* [Yang Dibutuhkan] Teruskan teks di bawah tentang upaya mencalonkan Pram untuk Hadiah Nobel sastra, dimulai sesudah kalimat terakhirnya.

* [Teks Sumber]

Kedatangannya itu dalam rangka mengusahakan agar Pram dapat menjadi calon yang akan memperoleh Hadiah Nobel sastra. Pada rapat penutupan tahun PEN-Club saat itu, Agneta mengundang Rondang dan saya untuk menghadirinya dan ketika itu juga kami didaftarkannya menjadi anggota baru PEN.
Yang menetapkan Hadiah Nobel adalah Akademi Ilmu Swedia. Di sana duduk para ahli dalam berbagai bidang, yang setiap tahun memilih siapa yang berhak mendapat Hadiah Nobel untuk sastra, fisika, ekonomi, dan lain-lain. Pen-Club sama sekali tidak dapat mempengaruhi para ilmuwan di Akademi itu, walaupun bisa saja mengajukan calonnya. Pen-Club punya daftar siapa saja pengarang-pengarang terkemuka di setiap negeri, termasuk di Indonesia. Akademi itu tentu juga punya sumbernya sendiri selain dari Pen tentang pengarang di berbagai negeri.

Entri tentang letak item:
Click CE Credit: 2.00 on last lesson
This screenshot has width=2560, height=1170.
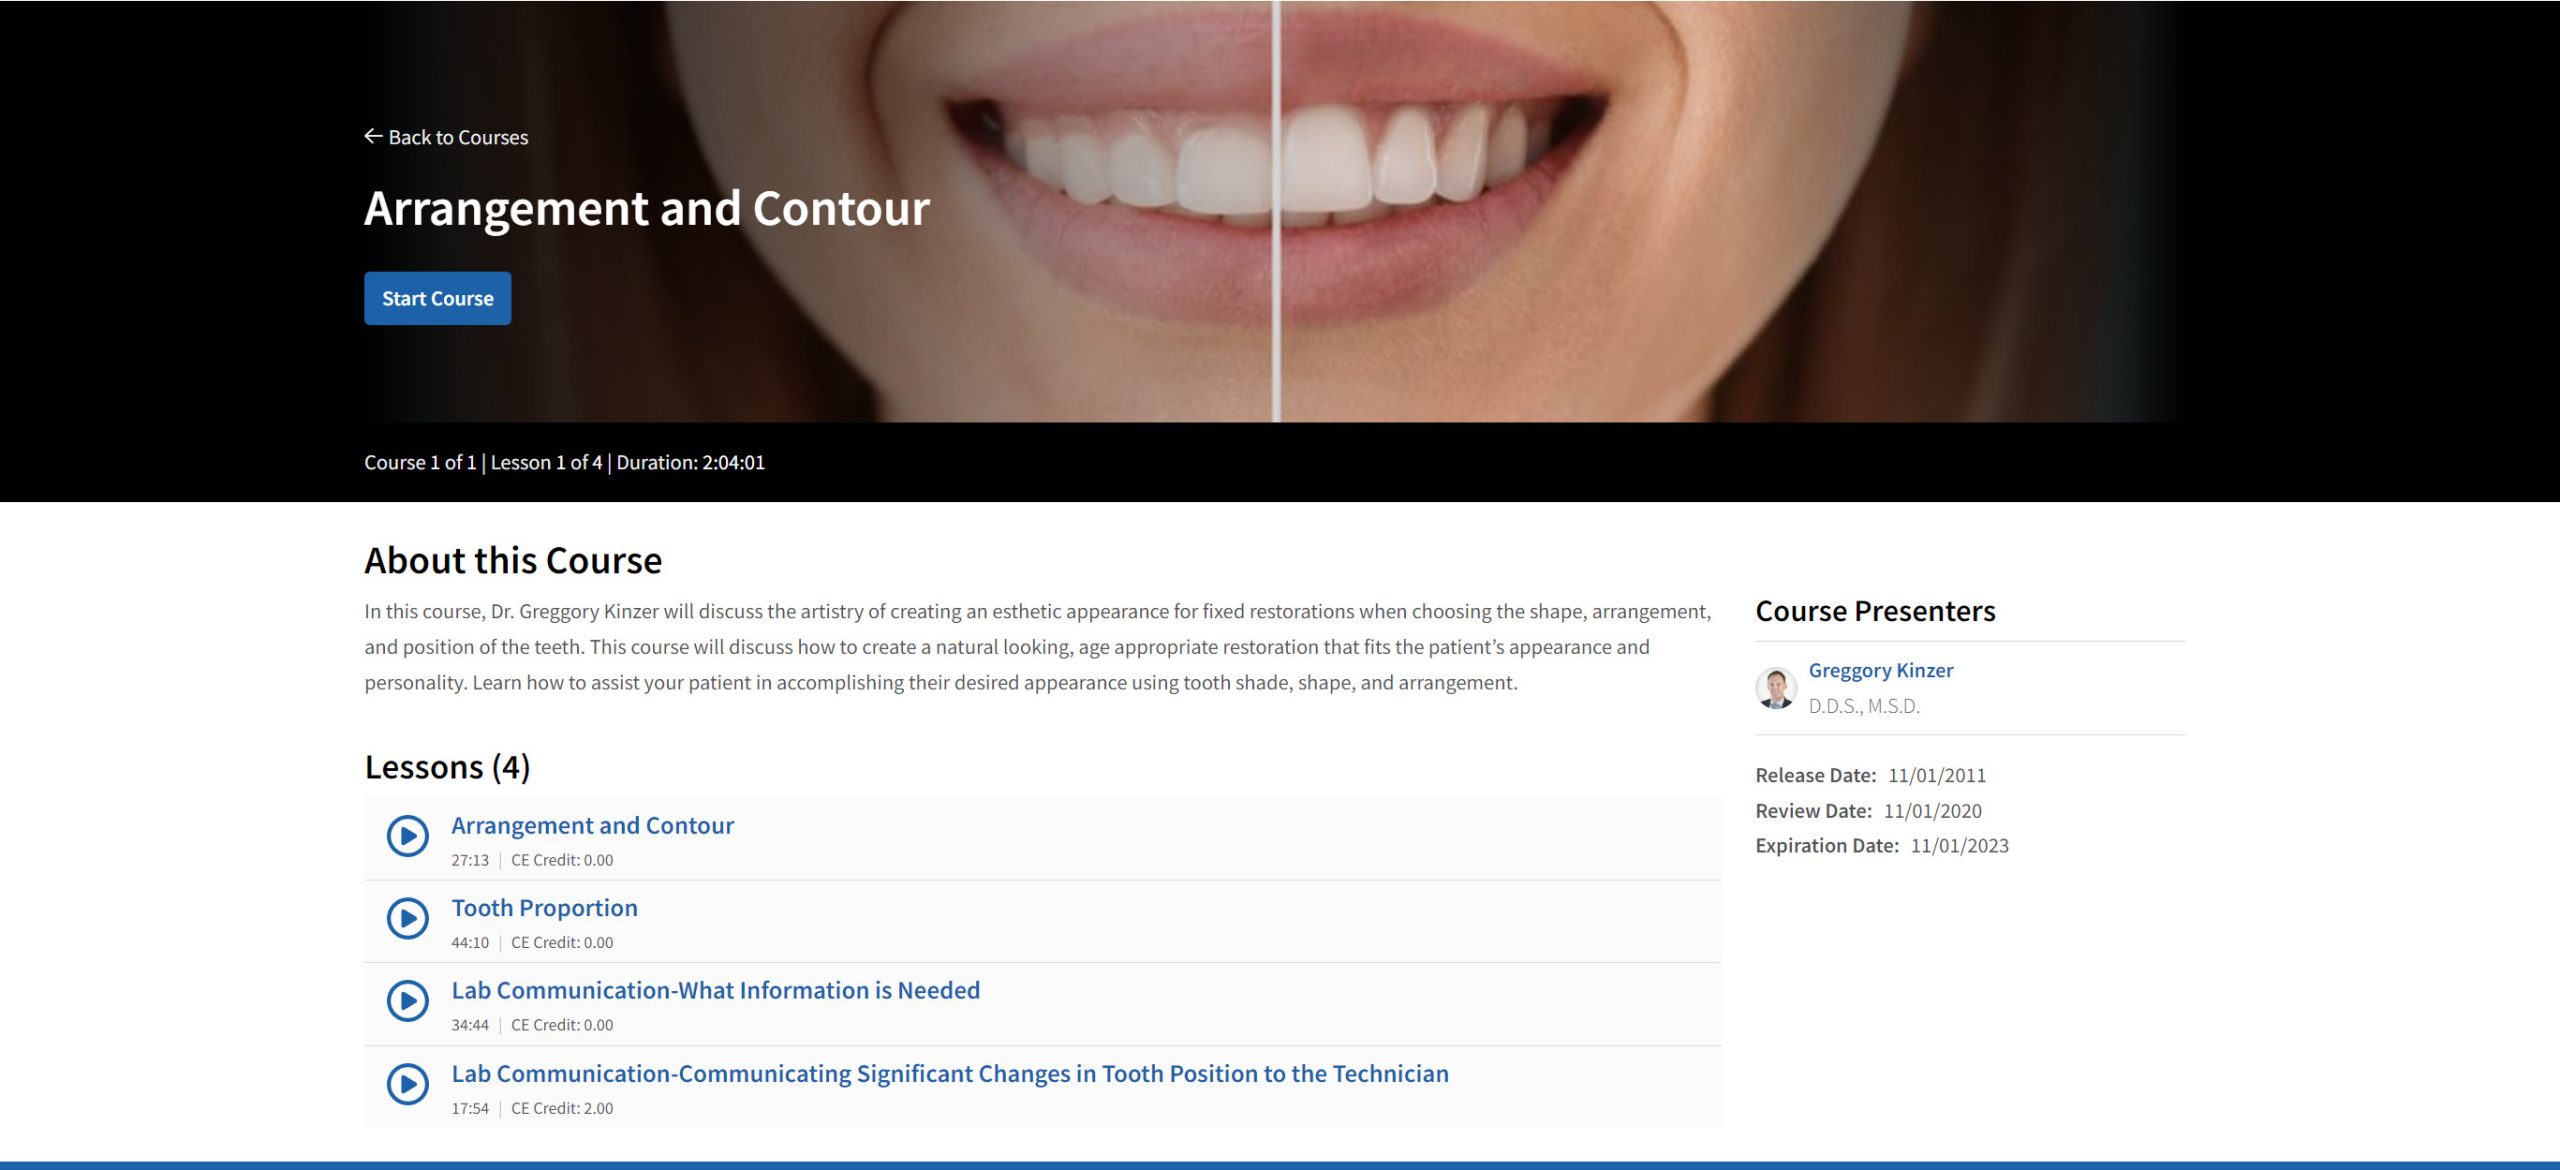(562, 1108)
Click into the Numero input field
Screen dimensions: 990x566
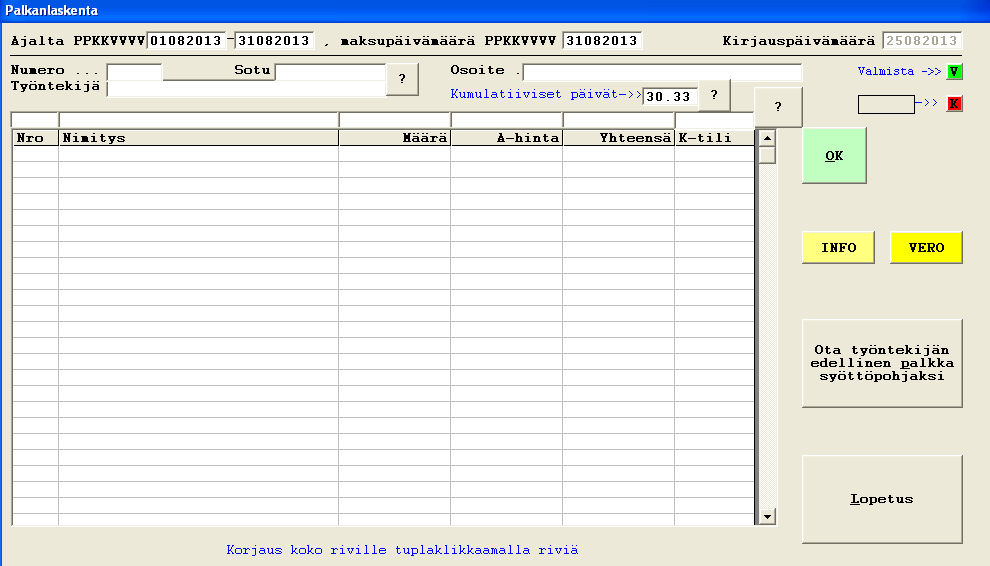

* [Jawaban Tugas]
Suatu saat Agneta menaruh harapan, bila ada dari salah seorang mantan Ketua Pen-Club menjadi Ketua Komisi Hadiah Nobel sastra di Akademi itu, maka akan ada kesempatan untuk mencalonkan Pram sebagai penerima hadiahnya. Tetapi yang menentukan bukan siapa Ketuanya, melainkan imbangan atau komposisi dalam Komisi itu. Saya mendapat informasi dari orang yang sangat tahu seluk beluk kerja Komisi Hadiah Nobel, bahwa suatu saat yang menerima Hadiah pengarang dari Amerika Latin yang berbahasa Spanyol. Tepat kala itu, komposisi Komisinya didominasi oleh mereka yang menggunakan bahasa Spanyol.
Contoh lainnya, ketika yang terpilih sebagai penerima hadiah adalah seorang pengarang Tionghoa Gao Xingjian yang menetap di Perancis. Banyak reaksi; “Apa di Cina tidak ada pengarang sastra yang lebih baik dari dia?” Hal ini saya tanyakan kepada anak saya Nyala Baceh, Magister Sinologi, bagaimana pendapatnya. Katanya, Gao Xingjian yang di Perancis, yang setelah tinggal di Eropa banyak terpengaruh dengan gaya sastra pengarang Nordik (terutama drama), yang dianggap telah membuat pembaruan tehnik dalam karyanya, tetapi pengarang di Tiongkok lebih baik dari segi isi dan nilai estetikanya.
Di Tiongkok pun para pengarang mengadakan pembaruan juga, dan mestinya yang di Tiongkok itu lebih berhak mendapat Hadiah Nobel. Menurut Nyala, Hadiah Nobel tidak bebas dari motif politik juga. Yang di Perancis itu dianggap korban Komunis, sedangkan yang di Tiongkok berbau Komunis.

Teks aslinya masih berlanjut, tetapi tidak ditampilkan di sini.